Chelsea: Michy Batshuayi’s age old losing battle against false nines
By Travis Tyler
For as long as Michy Batshuayi has been Chelsea’s backup striker, there has seemingly been a false nine ahead of him. The battle has reignited.
Thus far this season, Michy Batshuayi has been one of Frank Lampard’s main substitute choices. He has not started much, but the mere fact that he has been trusted over Olivier Giroud is more than he has gotten during any other spell at Chelsea. But against West Ham, Batshuayi will have had a familiar case of deja vu.
Giroud started, which on paper was the right call with Batshuayi struggling in recent performances and Giroud having barely gotten a look this season. But when it was time for Giroud to come off, Lampard opted to bring on a winger and shift Christian Pulisic into the striker spot. Lampard even said after the game that Pulisic was an option going forward as striker. Suddenly, Batshuayi will have had flashbacks to previous Chelsea seasons where wingers were preferred to him up top.

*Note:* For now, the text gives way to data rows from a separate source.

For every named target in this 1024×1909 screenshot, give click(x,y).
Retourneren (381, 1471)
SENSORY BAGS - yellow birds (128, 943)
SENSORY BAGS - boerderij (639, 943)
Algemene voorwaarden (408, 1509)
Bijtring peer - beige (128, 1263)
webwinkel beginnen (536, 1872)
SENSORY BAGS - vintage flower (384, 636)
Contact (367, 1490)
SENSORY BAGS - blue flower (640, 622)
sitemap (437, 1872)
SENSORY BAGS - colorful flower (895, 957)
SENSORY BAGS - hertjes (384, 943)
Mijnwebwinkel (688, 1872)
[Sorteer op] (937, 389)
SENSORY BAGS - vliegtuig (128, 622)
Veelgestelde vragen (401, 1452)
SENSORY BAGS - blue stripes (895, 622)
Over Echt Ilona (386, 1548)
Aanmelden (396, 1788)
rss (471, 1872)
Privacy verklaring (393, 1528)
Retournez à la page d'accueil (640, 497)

This is an age old battle for Batshuayi. Whether it is Eden Hazard or Pulisic, managers seemingly keep looking towards alternatives to the Belgian. Eventually, the battle may no longer be worth it for the club or the player.

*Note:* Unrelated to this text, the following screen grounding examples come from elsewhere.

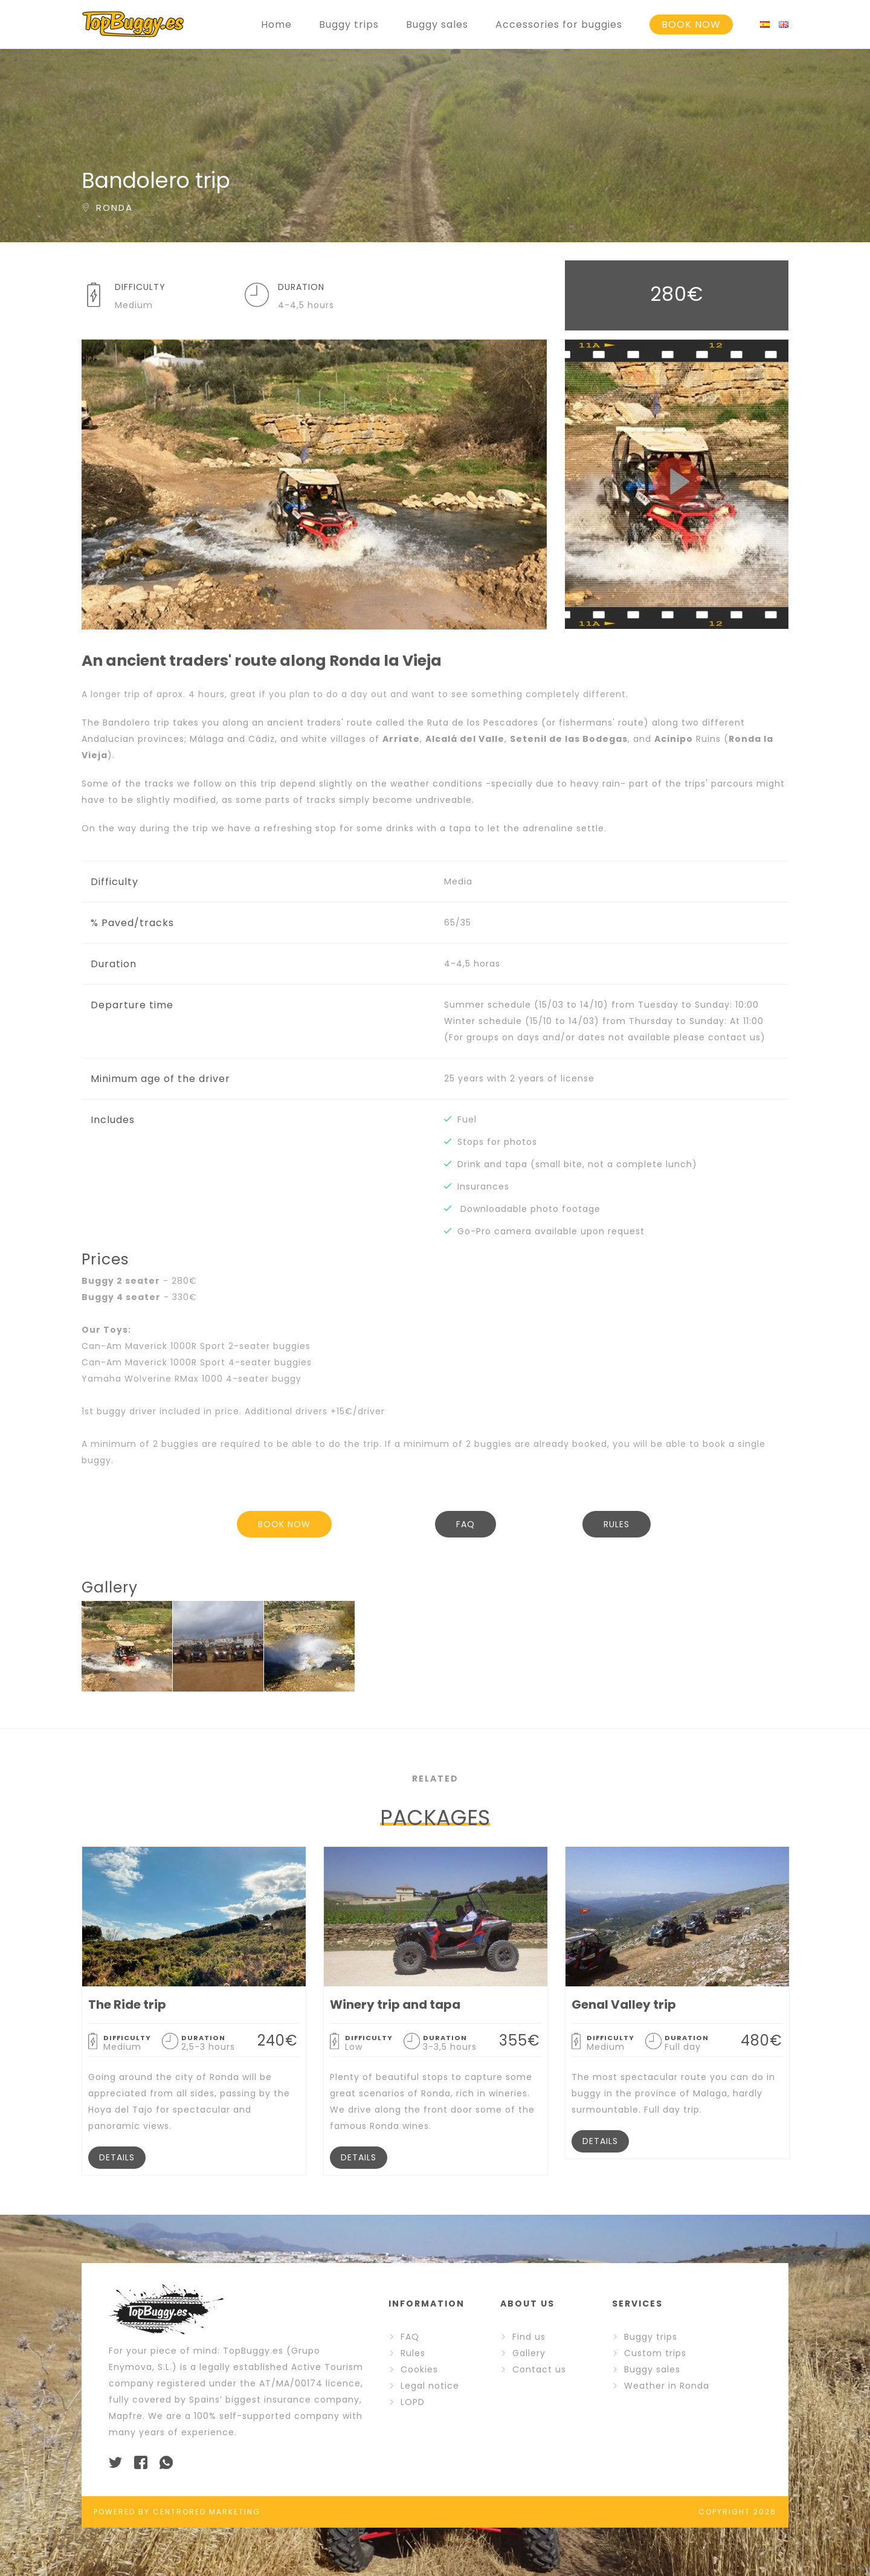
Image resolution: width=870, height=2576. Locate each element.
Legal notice (430, 2386)
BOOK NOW (691, 24)
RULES (617, 1524)
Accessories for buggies (558, 24)
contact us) (736, 1037)
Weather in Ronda (666, 2386)
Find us (529, 2337)
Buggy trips (349, 24)
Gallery (529, 2353)
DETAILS (117, 2157)
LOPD (413, 2402)
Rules (413, 2353)
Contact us (539, 2369)
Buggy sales (437, 24)
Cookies (419, 2369)
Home (276, 24)
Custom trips (655, 2353)
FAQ (465, 1524)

Batshuayi is not a bad striker by any means; he is just a very particular type of striker. He was brought in as a Michael Emenalo signing before Antonio Conte could really say anything. Conte was still known as an exclusively 3-5-2 manager, but the early days saw the Italian use a 4-1-4-1. Later, he used a 3-4-3 and though he would eventually dabble in a 3-5-2, Batshuayi never had a place. He was too unpolished for the Italian which saw him go on loan to Dortmund.
Batshuayi was electric in Germany before injury stalled him. Maurizio Sarri, a huge proponent of a 4-3-3 and only the 4-3-3 while at Chelsea, saw little appeal in Batshuayi. A loan to Valencia seemed like the right idea but was a disaster. A second loan that season to Crystal Palace went as well as was expected of a player of that level at a club like Palace.

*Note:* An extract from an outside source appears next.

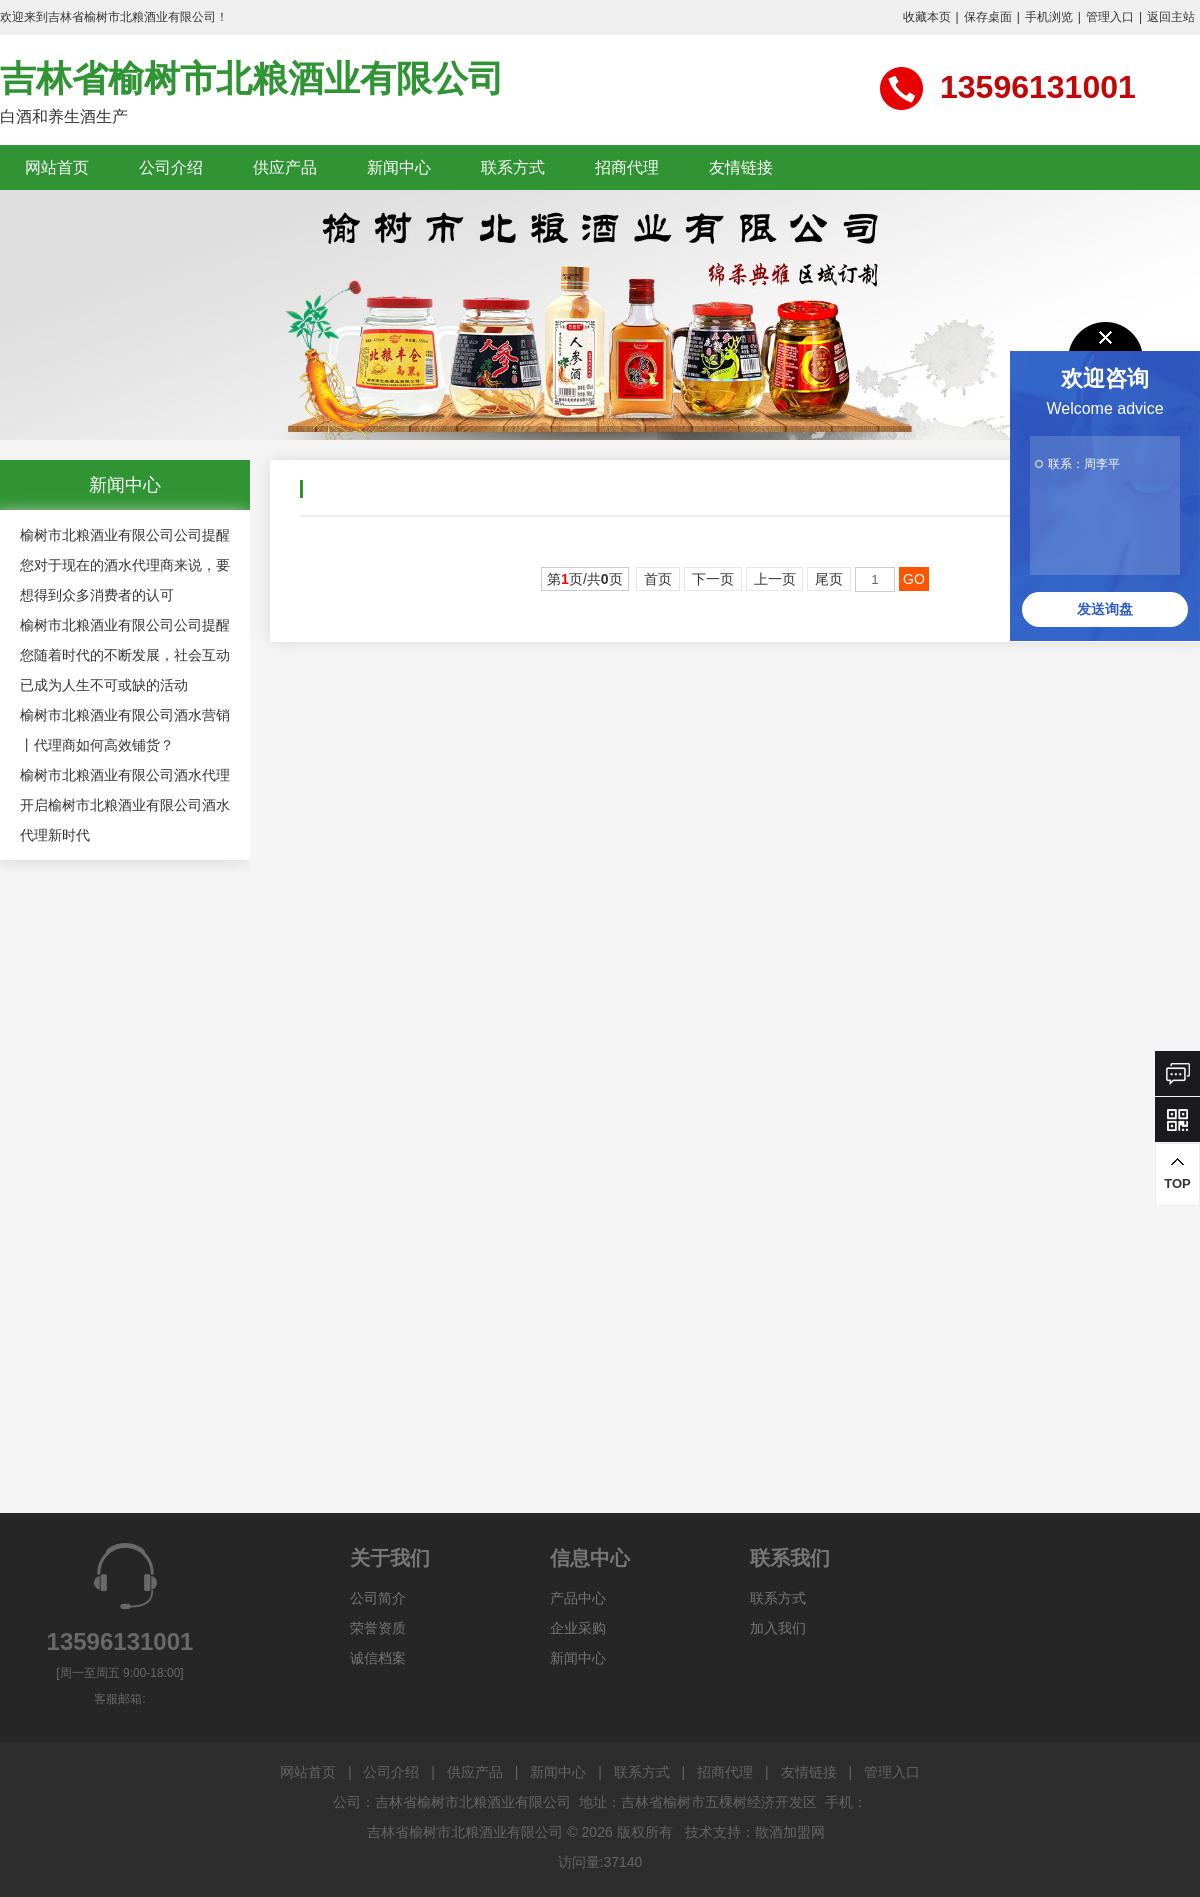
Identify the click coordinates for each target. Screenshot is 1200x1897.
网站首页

Batshuayi’s best spells have come when there have been other attackers on the field able to play off of him. Not just any type of attackers though; quasi strikers moved into wider or deeper roles. At Dortmund, Batshuayi played off Marco Reus. At Palace, he played off Wilfried Zaha. But at Chelsea? At Chelsea he has really only ever been the lone striker.
Pairing Batshuayi with Diego Costa or Alvaro Morata could have worked. Pairing him with Tammy Abraham could work. But Conte, Sarri, and now Lampard have all been hesitant to sacrifice a player elsewhere to accommodate Batshuayi. And with their first choice strikers missing, they often turned towards a winger moved central in lieu of the Belgian.
This is a battle the Belgian keeps finding himself in. It is a battle he keeps losing. If Chelsea’s ban is lifted for January, it may not be just Giroud that needs to worry about his stay in London. Batshuayi, for whatever skill he does have, has struggled to be seen as a viable option up top alone for Chelsea.
The next few weeks, even the next few games, could change all of that. But as another winger moves central over Batshuayi, the board and the player may need to consider that this venture has no realistic path forward.